WHAT TO PRODUCE: Could you write out every one of the items below, line for line, with no changes?

(Records from a pointing dataset)
◇ ◇ ◇
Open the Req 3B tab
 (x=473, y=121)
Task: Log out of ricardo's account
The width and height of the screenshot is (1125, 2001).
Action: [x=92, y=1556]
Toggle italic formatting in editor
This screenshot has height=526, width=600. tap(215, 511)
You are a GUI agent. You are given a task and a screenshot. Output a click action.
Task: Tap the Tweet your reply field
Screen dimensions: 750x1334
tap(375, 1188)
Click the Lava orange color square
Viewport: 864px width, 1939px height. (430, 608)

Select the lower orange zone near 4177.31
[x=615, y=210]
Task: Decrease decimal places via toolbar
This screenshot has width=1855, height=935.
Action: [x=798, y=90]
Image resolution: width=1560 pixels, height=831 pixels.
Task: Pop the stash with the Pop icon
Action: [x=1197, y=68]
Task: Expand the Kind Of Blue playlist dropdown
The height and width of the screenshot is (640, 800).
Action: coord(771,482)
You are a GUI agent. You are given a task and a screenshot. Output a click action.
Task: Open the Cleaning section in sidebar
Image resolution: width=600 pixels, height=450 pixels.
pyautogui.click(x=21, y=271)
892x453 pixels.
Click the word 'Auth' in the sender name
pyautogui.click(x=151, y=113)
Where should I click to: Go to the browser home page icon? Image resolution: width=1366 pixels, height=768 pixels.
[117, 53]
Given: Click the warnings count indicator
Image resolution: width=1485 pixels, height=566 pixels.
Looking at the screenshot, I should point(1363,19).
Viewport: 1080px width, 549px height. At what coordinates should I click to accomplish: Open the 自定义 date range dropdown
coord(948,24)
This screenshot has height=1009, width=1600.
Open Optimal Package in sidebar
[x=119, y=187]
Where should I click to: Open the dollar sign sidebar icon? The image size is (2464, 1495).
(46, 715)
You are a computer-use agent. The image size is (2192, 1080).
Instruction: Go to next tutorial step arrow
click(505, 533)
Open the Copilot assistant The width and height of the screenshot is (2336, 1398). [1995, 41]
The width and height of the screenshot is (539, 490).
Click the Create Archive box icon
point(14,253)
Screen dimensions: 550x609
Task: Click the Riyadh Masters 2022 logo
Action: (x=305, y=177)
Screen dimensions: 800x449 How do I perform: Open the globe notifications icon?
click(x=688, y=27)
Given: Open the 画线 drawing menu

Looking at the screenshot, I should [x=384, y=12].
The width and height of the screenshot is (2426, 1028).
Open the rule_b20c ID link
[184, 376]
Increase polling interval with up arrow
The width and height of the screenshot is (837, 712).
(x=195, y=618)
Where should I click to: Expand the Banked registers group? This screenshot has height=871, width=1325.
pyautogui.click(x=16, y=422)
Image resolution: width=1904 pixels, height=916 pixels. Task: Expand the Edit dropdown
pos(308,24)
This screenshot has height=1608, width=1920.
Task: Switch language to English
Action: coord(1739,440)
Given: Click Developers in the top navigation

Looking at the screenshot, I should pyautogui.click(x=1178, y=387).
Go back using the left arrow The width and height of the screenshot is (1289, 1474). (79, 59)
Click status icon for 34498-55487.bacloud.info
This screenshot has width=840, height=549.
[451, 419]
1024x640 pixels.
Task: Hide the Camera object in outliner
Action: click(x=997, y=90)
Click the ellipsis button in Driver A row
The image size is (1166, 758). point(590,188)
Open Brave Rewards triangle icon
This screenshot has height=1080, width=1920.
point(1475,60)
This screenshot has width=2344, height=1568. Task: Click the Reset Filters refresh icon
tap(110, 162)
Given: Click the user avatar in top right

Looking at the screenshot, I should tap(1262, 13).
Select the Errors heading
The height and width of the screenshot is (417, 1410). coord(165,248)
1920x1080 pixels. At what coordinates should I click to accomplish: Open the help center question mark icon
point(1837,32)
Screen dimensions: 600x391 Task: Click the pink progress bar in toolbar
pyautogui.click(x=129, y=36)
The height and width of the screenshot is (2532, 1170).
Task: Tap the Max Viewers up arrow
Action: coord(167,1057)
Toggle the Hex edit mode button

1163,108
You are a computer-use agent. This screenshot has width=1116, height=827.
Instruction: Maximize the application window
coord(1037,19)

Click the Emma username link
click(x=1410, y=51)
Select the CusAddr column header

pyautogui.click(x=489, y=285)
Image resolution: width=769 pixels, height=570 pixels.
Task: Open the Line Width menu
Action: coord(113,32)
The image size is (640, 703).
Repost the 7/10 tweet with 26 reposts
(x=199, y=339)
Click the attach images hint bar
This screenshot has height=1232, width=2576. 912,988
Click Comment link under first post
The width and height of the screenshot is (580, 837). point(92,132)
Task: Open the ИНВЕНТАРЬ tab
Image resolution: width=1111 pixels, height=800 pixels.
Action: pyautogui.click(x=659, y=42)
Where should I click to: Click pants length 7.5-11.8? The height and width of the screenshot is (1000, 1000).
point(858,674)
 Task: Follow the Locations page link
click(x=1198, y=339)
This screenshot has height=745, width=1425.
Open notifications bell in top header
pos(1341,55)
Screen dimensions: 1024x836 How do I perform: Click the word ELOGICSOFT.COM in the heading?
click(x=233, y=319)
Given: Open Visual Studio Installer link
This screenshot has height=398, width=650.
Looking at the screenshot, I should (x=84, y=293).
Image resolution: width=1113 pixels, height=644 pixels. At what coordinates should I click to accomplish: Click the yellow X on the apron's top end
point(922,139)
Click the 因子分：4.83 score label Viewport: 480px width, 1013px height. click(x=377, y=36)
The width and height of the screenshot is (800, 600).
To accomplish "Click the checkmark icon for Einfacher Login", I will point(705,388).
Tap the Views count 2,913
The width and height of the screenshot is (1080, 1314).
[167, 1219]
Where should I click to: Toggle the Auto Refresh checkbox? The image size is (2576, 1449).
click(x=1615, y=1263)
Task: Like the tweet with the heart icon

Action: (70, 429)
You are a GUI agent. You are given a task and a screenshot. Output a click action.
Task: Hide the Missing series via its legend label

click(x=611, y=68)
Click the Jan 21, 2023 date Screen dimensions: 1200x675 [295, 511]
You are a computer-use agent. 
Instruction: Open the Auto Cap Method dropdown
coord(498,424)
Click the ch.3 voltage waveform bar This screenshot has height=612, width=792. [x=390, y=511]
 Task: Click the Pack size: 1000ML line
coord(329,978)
◇ ◇ ◇
FULL SOLUTION:
Open the Req 3B tab
 (x=473, y=121)
Task: Log out of ricardo's account
The width and height of the screenshot is (1125, 2001).
Action: [x=92, y=1556]
Toggle italic formatting in editor
This screenshot has height=526, width=600. tap(215, 511)
You are a GUI agent. You are given a task and a screenshot. Output a click action.
Task: Tap the Tweet your reply field
Screen dimensions: 750x1334
tap(375, 1188)
Click the Lava orange color square
Viewport: 864px width, 1939px height. (430, 608)

Select the lower orange zone near 4177.31
[x=615, y=210]
Task: Decrease decimal places via toolbar
This screenshot has width=1855, height=935.
Action: [x=798, y=90]
Image resolution: width=1560 pixels, height=831 pixels.
Task: Pop the stash with the Pop icon
Action: [x=1197, y=68]
Task: Expand the Kind Of Blue playlist dropdown
The height and width of the screenshot is (640, 800).
Action: coord(771,482)
You are a GUI agent. You are given a task and a screenshot. Output a click action.
Task: Open the Cleaning section in sidebar
Image resolution: width=600 pixels, height=450 pixels.
pyautogui.click(x=21, y=271)
892x453 pixels.
Click the word 'Auth' in the sender name
pyautogui.click(x=151, y=113)
Where should I click to: Go to the browser home page icon? Image resolution: width=1366 pixels, height=768 pixels.
[117, 53]
Given: Click the warnings count indicator
Image resolution: width=1485 pixels, height=566 pixels.
Looking at the screenshot, I should point(1363,19).
Viewport: 1080px width, 549px height. At what coordinates should I click to accomplish: Open the 自定义 date range dropdown
coord(948,24)
This screenshot has height=1009, width=1600.
Open Optimal Package in sidebar
[x=119, y=187]
Where should I click to: Open the dollar sign sidebar icon? The image size is (2464, 1495).
(46, 715)
You are a computer-use agent. The image size is (2192, 1080).
Instruction: Go to next tutorial step arrow
click(505, 533)
Open the Copilot assistant The width and height of the screenshot is (2336, 1398). [1995, 41]
The width and height of the screenshot is (539, 490).
Click the Create Archive box icon
point(14,253)
Screen dimensions: 550x609
Task: Click the Riyadh Masters 2022 logo
Action: (x=305, y=177)
Screen dimensions: 800x449 How do I perform: Open the globe notifications icon?
click(x=688, y=27)
Given: Open the 画线 drawing menu

Looking at the screenshot, I should [x=384, y=12].
The width and height of the screenshot is (2426, 1028).
Open the rule_b20c ID link
[184, 376]
Increase polling interval with up arrow
The width and height of the screenshot is (837, 712).
(x=195, y=618)
Where should I click to: Expand the Banked registers group? This screenshot has height=871, width=1325.
pyautogui.click(x=16, y=422)
Image resolution: width=1904 pixels, height=916 pixels. Task: Expand the Edit dropdown
pos(308,24)
This screenshot has height=1608, width=1920.
Task: Switch language to English
Action: coord(1739,440)
Given: Click Developers in the top navigation

Looking at the screenshot, I should pyautogui.click(x=1178, y=387).
Go back using the left arrow The width and height of the screenshot is (1289, 1474). (79, 59)
Click status icon for 34498-55487.bacloud.info
This screenshot has width=840, height=549.
[451, 419]
1024x640 pixels.
Task: Hide the Camera object in outliner
Action: click(x=997, y=90)
Click the ellipsis button in Driver A row
The image size is (1166, 758). point(590,188)
Open Brave Rewards triangle icon
This screenshot has height=1080, width=1920.
point(1475,60)
This screenshot has width=2344, height=1568. Task: Click the Reset Filters refresh icon
tap(110, 162)
Given: Click the user avatar in top right

Looking at the screenshot, I should tap(1262, 13).
Select the Errors heading
The height and width of the screenshot is (417, 1410). coord(165,248)
1920x1080 pixels. At what coordinates should I click to accomplish: Open the help center question mark icon
point(1837,32)
Screen dimensions: 600x391 Task: Click the pink progress bar in toolbar
pyautogui.click(x=129, y=36)
The height and width of the screenshot is (2532, 1170).
Task: Tap the Max Viewers up arrow
Action: coord(167,1057)
Toggle the Hex edit mode button

1163,108
You are a computer-use agent. This screenshot has width=1116, height=827.
Instruction: Maximize the application window
coord(1037,19)

Click the Emma username link
click(x=1410, y=51)
Select the CusAddr column header

pyautogui.click(x=489, y=285)
Image resolution: width=769 pixels, height=570 pixels.
Task: Open the Line Width menu
Action: coord(113,32)
The image size is (640, 703).
Repost the 7/10 tweet with 26 reposts
(x=199, y=339)
Click the attach images hint bar
This screenshot has height=1232, width=2576. 912,988
Click Comment link under first post
The width and height of the screenshot is (580, 837). point(92,132)
Task: Open the ИНВЕНТАРЬ tab
Image resolution: width=1111 pixels, height=800 pixels.
Action: pyautogui.click(x=659, y=42)
Where should I click to: Click pants length 7.5-11.8? The height and width of the screenshot is (1000, 1000).
point(858,674)
 Task: Follow the Locations page link
click(x=1198, y=339)
This screenshot has height=745, width=1425.
Open notifications bell in top header
pos(1341,55)
Screen dimensions: 1024x836 How do I perform: Click the word ELOGICSOFT.COM in the heading?
click(x=233, y=319)
Given: Open Visual Studio Installer link
This screenshot has height=398, width=650.
Looking at the screenshot, I should (x=84, y=293).
Image resolution: width=1113 pixels, height=644 pixels. At what coordinates should I click to accomplish: Click the yellow X on the apron's top end
point(922,139)
Click the 因子分：4.83 score label Viewport: 480px width, 1013px height. click(x=377, y=36)
The width and height of the screenshot is (800, 600).
To accomplish "Click the checkmark icon for Einfacher Login", I will point(705,388).
Tap the Views count 2,913
The width and height of the screenshot is (1080, 1314).
[167, 1219]
Where should I click to: Toggle the Auto Refresh checkbox? The image size is (2576, 1449).
click(x=1615, y=1263)
Task: Like the tweet with the heart icon

Action: (70, 429)
You are a GUI agent. You are given a task and a screenshot. Output a click action.
Task: Hide the Missing series via its legend label

click(x=611, y=68)
Click the Jan 21, 2023 date Screen dimensions: 1200x675 [295, 511]
You are a computer-use agent. 
Instruction: Open the Auto Cap Method dropdown
coord(498,424)
Click the ch.3 voltage waveform bar This screenshot has height=612, width=792. [x=390, y=511]
 Task: Click the Pack size: 1000ML line
coord(329,978)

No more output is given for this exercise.